The Jellyfish that Moved through Time
Jellyfish can move through time in both directions: towards the future, or towards the past. When adult jellyfish, or medusas, are under stress, a complex cascade of dormant gene activations can turn back the clock so they transform back into their youthful selves. They shed their limbs, become a drifting blob and morph into polyps, twiggy growths that attach to rocks or plants. Making them, effectively, immortal.
“This finding appeared to debunk the most fundamental law of the natural world — you are born, and then you die”, stated the scientists that first discovered it in a 1996 paper called Reversing the Life Cycle.

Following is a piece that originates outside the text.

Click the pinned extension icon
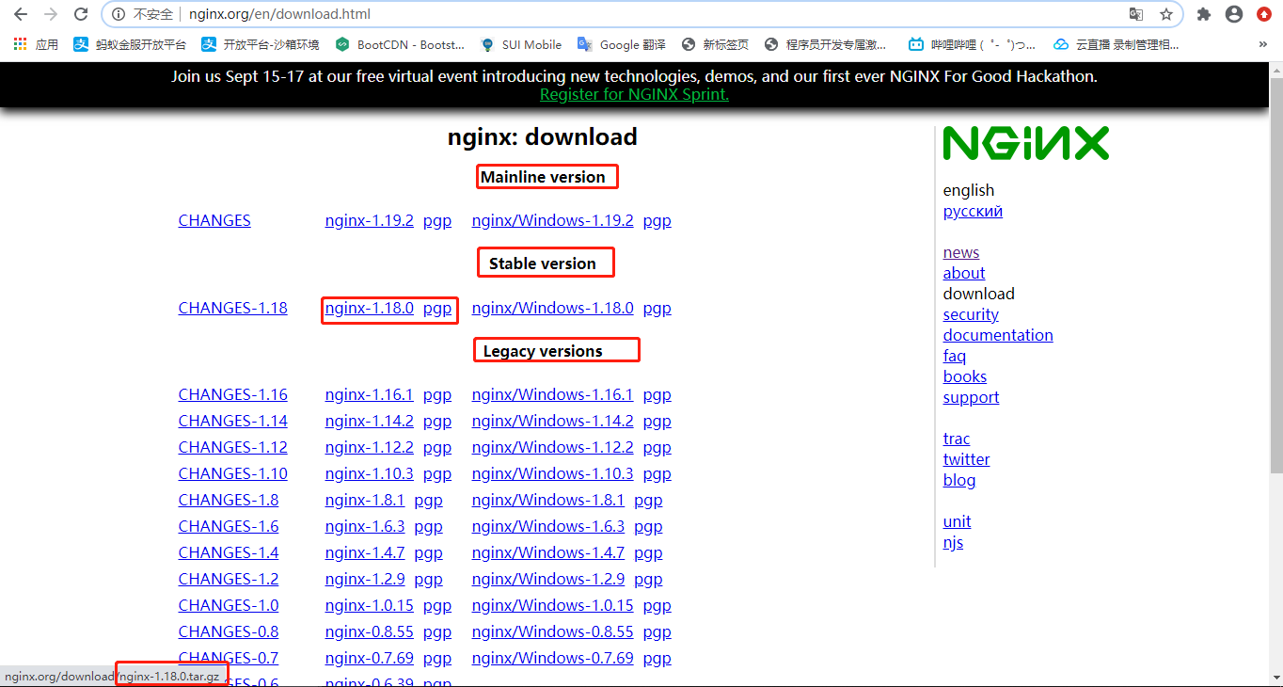Screen dimensions: 1283x687 point(1204,14)
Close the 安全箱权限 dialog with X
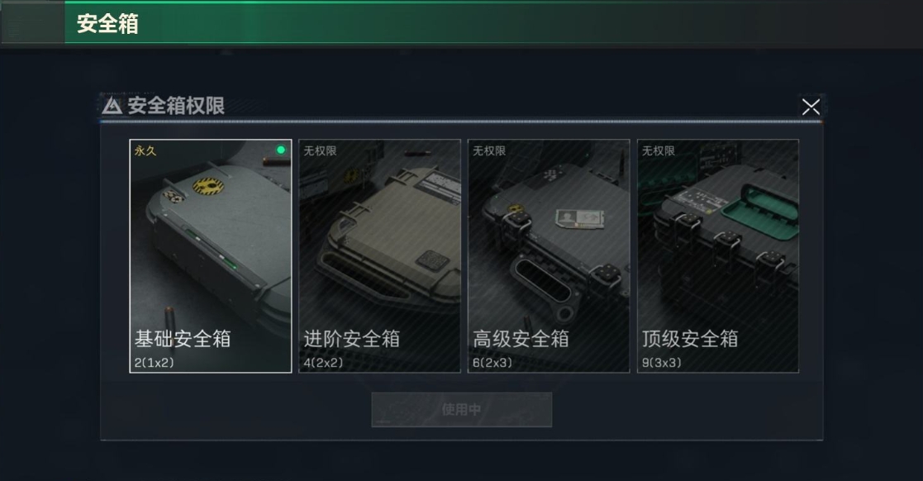 (x=811, y=107)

The Turritopsis dohrnii jellyfish is small and widespread: it calls anywhere between the Pacific Ocean, Mediterranean and Caribbean its home. Many species of anemone and coral have generative abilities that are remarkable, such as hydras that can regrow organs, or when chopped up, each part can regenerate to form complete new hydra’s.

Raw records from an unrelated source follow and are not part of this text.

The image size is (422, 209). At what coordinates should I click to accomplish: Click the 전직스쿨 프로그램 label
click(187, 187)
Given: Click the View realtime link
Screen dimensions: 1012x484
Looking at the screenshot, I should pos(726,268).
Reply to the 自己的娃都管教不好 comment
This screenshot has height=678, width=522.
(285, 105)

When under stress or threatened T. dohrnii can reverse back to their juvenile state and it can do this indefinitely. This doesn’t mean jellyfish can’t die: they can surely die being eaten by a predator or thrown on the shore, but not of old age.
Does this make them an enviable species, or an organism caught in a perpetual loop of aging and regressing? Would you want to change places with a jellyfish and become your toddler self again? What would a human world with forward and backward living people look like?